Let's calculate $\Delta \mathbf{D}$.

Why are we talking about $\Delta\mathbf{D}$? Because $\mathbf{C}_d^{1/2}$, used in the first equation we presented, is calculated using the singular value decomposition (SVD) of $\Delta\mathbf{D}$ (See the intro to SVD notebook!):

$$
\Delta\mathbf{D} = \mathbf{U} \mathbf{\Sigma} \mathbf{V}^T
$$

where $\mathbf{U}$ and $\mathbf{V}$ are orthogonal matrices forming a basis for $\Delta\mathbf{D}$ and $\mathbf{\Sigma}$ is a diagonal matrix with the singular values of $\Delta\mathbf{D}$.


In [None]:
# SVD
U, Sigma, Vt = np.linalg.svd(deltaD, full_matrices=False)
U.shape,Sigma.shape,Vt.shape



From these, we can now calculate the square root of $\mathbf{C}_d$ as:

$$
\mathbf{C}_d^{1/2} = \mathbf{U} \mathbf{\Sigma}
$$

where $\mathbf{\Sigma}^{1/2}$ is a diagonal matrix with the square root of the singular values of $\Delta\mathbf{D}$.

In [None]:
Cd_sqrt = np.dot(U,np.diag(Sigma))

## The model emulator

In DSI, the emulator is nothing more than a linear transformation of the model outputs. The emulator is constructed by projecting the model output ensemble onto the principal components of the covariance matrix of the model outputs. 

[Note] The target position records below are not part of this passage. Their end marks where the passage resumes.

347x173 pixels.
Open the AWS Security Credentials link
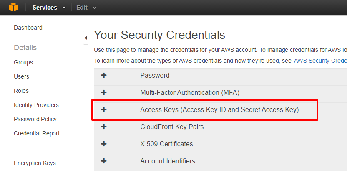(320, 61)
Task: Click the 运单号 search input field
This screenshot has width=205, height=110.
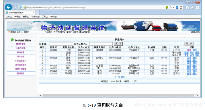Action: pos(61,44)
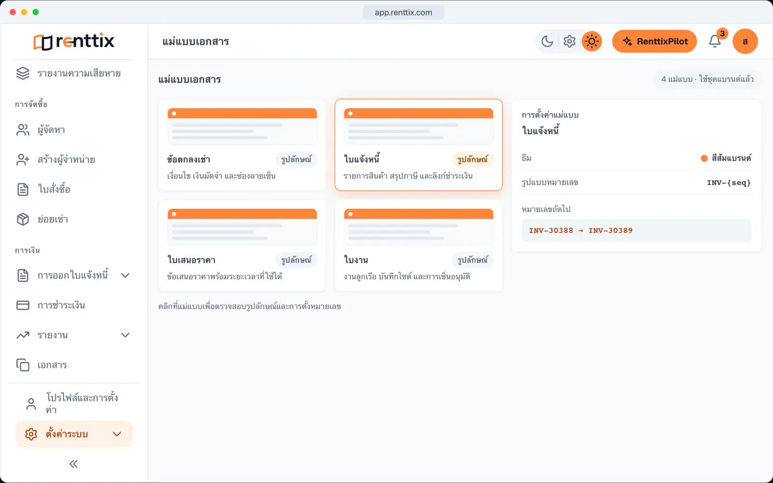Expand การออกใบแจ้งหนี้ chevron
773x483 pixels.
click(125, 275)
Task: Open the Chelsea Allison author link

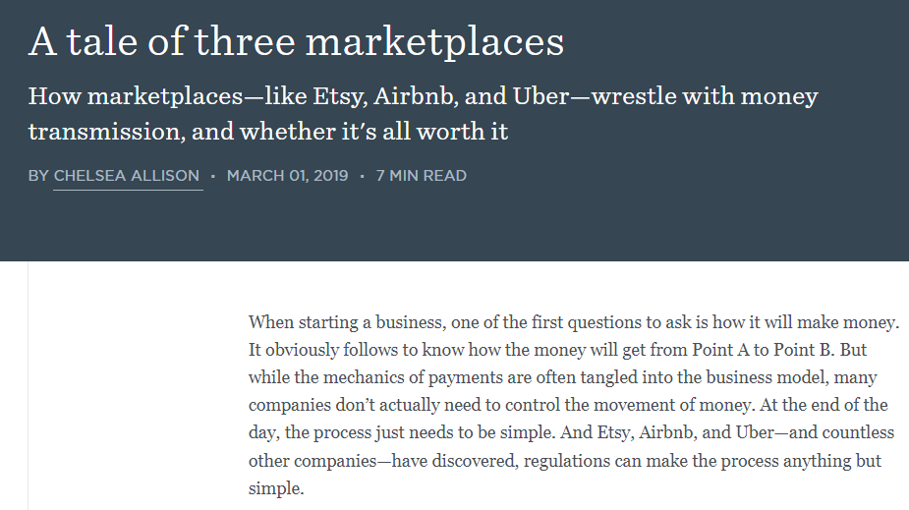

The model emulator is "run" by calculating $\bar{\mathbf{d}} + \mathbf{C}_d^{1/2} \mathbf{x}$, which is super fast compared to executing a process-based numerical model. The vector $\mathbf{x}$ are referred to as "latent-space parameters" and are so-called "standard-normal" numbers: independent random numbers with mean of zero and variance of 1.0.  Within the DSI history matching workflow, the values of $\mathbf{x}$ will be "PEST adjustable parameters"

In [None]:
# the "prior" mean of emulator "parameters" i.e. the PCA latent-space parameters
x = np.zeros_like(Sigma)
x

So, to execute a "forward run", we just calculate:
$$
\mathbf{d}_{\text{PCA}} = \bar{\mathbf{d}} + \mathbf{C}_d^{1/2} \mathbf{x}
$$

In [None]:
# a model-emulator "forward run"
d_bar.values + np.dot(Cd_sqrt,x), d_bar.values

### But wait, we haven't done anything?
We are starting with these PCA-related "latent-space parameters" all as 0, so we get a trivial result when we run the forward model. But...this formulation gives us an opportunity to "map" from the mean of the observations to new ones, if we just "calibrate" those parameters in a meaningful way. It's like starting with a forward model and a set of parameters with unknown values. If we perform calibration with real observation values, we can learn meaningful values for $\mathbf{x}$. Let's try that!

### Dummy calibration

In practice, how do we handle this with PEST? The $\bar{\mathbf{d}}$ and $\mathbf{C}_d^{1/2}$ matrices are constructed and recorded in the PEST model directory. Then, a forward run script is prepared which reads these matrices, as well as the PEST-adjusted values of the vector $\mathbf{x}$, and calculates the model emulator outputs. 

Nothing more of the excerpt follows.